In der Türkei sind derzeit nach Angaben des Auswärtigen Amtes mindestens zehn Deutsche unter politischen Vorwürfen inhaftiert. Darunter ist etwa der „Welt“-Korrespondent Deniz Yücel, der am Sonntag seinen 44. Geburtstag beging. Gegen Yücel wurde im Februar wegen Terrorvorwürfen Untersuchungshaft verhängt, eine Anklage liegt weiterhin nicht vor. Merkel sagte zu Yücel: „Er sitzt nach unserer Meinung völlig unbegründeterweise im Gefängnis.“

Das Auswärtige Amt erlässt Reisewarnungen nach eigenen Angaben nur, „wenn in einem bestimmten Land jedem Deutschen eine akute Gefahr für Leib und Leben droht, wie zum Beispiel derzeit in Syrien oder Irak. Eine Reisewarnung ist ein dringender Appell des Auswärtigen Amts, Reisen in ein Land oder in eine Region eines Landes zu unterlassen. Deutsche, die dort leben, werden zur Ausreise aufgefordert.“

Eine Reisewarnung für die Türkei hätte schwerwiegende Konsequenzen: Zwar ist die Türkei unter deutschen Touristen nicht mehr so beliebt wie vor der Krise, dennoch stellen Bundesbürger nach den Russen immer noch die größte Urlaubergruppe im Land.
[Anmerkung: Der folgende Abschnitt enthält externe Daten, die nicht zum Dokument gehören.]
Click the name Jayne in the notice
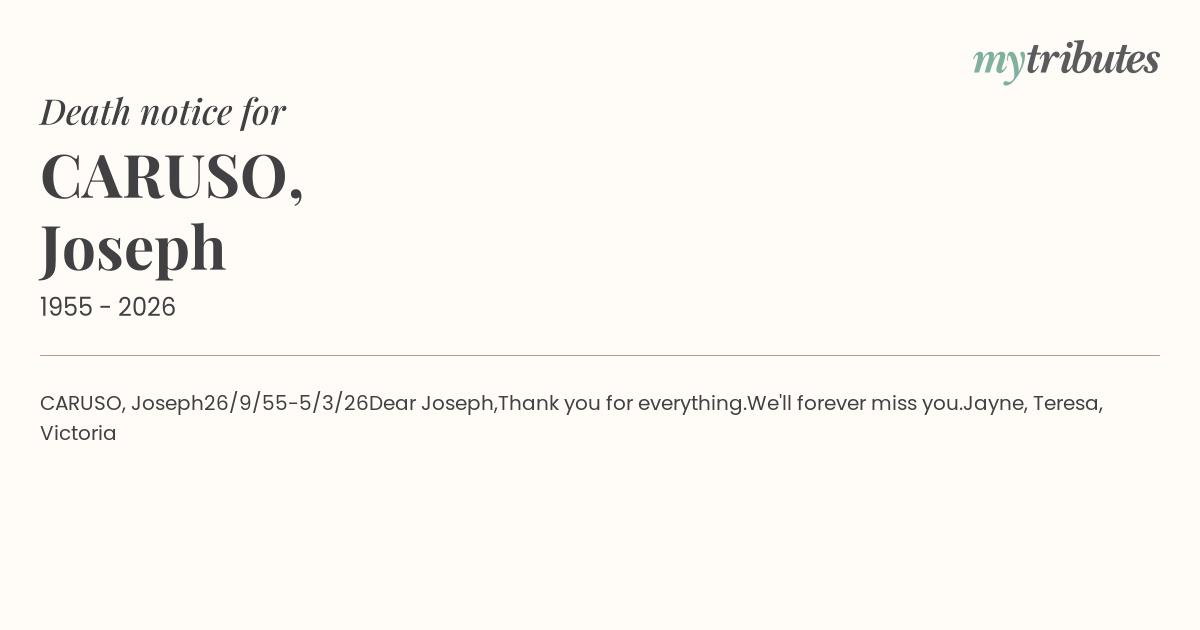click(994, 403)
Nach Angaben des Tourismusministeriums in Ankara besuchten dieses Jahr bis Ende Juli mehr als 680.000 Deutsche die Türkei, die mit günstigen Preisen vor allem Last-Minute-Urlauber aus der Bundesrepublik anlockt.

Die Reisewarnung hätte aber nicht nur Auswirkungen auf den Tourismus: Deutsche Firmen könnten kaum noch Vertreter in die Türkei entsenden, wenn das Auswärtige Amt davor ausdrücklich warnen würde. Unklar ist auch, ob und wie deutsche Versicherungen Bundesbürger in der Türkei unter diesen Umständen noch versichern würden. Tausende Deutsche, die vorübergehend oder dauerhaft in der Türkei leben, müssten sich entscheiden, ob sie der Aufforderung zur Ausreise Folge leisten.
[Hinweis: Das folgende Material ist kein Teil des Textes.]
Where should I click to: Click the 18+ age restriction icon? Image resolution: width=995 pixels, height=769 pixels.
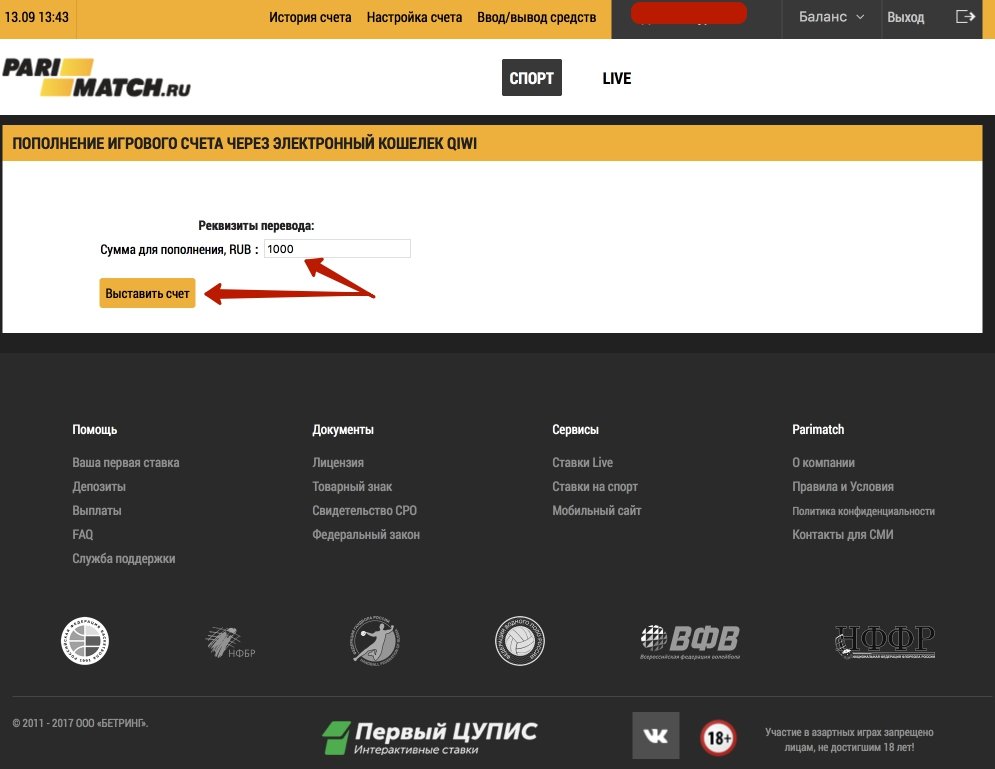[x=717, y=738]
Das türkische Außenministerium ruft nicht dazu auf, Deutschland zu verlassen - was angesichts von knapp drei Millionen Menschen mit türkischen Wurzeln auch unrealistisch wäre. Zwar handelt es sich bei der „Reisewarnung“ augenscheinlich um ein politisches Manöver. Dessen ungeachtet beklagen Türken in Deutschland aber tatsächlich eine wachsende Fremden- und Türkeifeindlichkeit. Deutschtürken kritisieren auch, dass sie für die Politik von Staatspräsident Recep Tayyip Erdogan mitverantwortlich gemacht würden - und zwar unabhängig von ihrer eigenen politischen Haltung.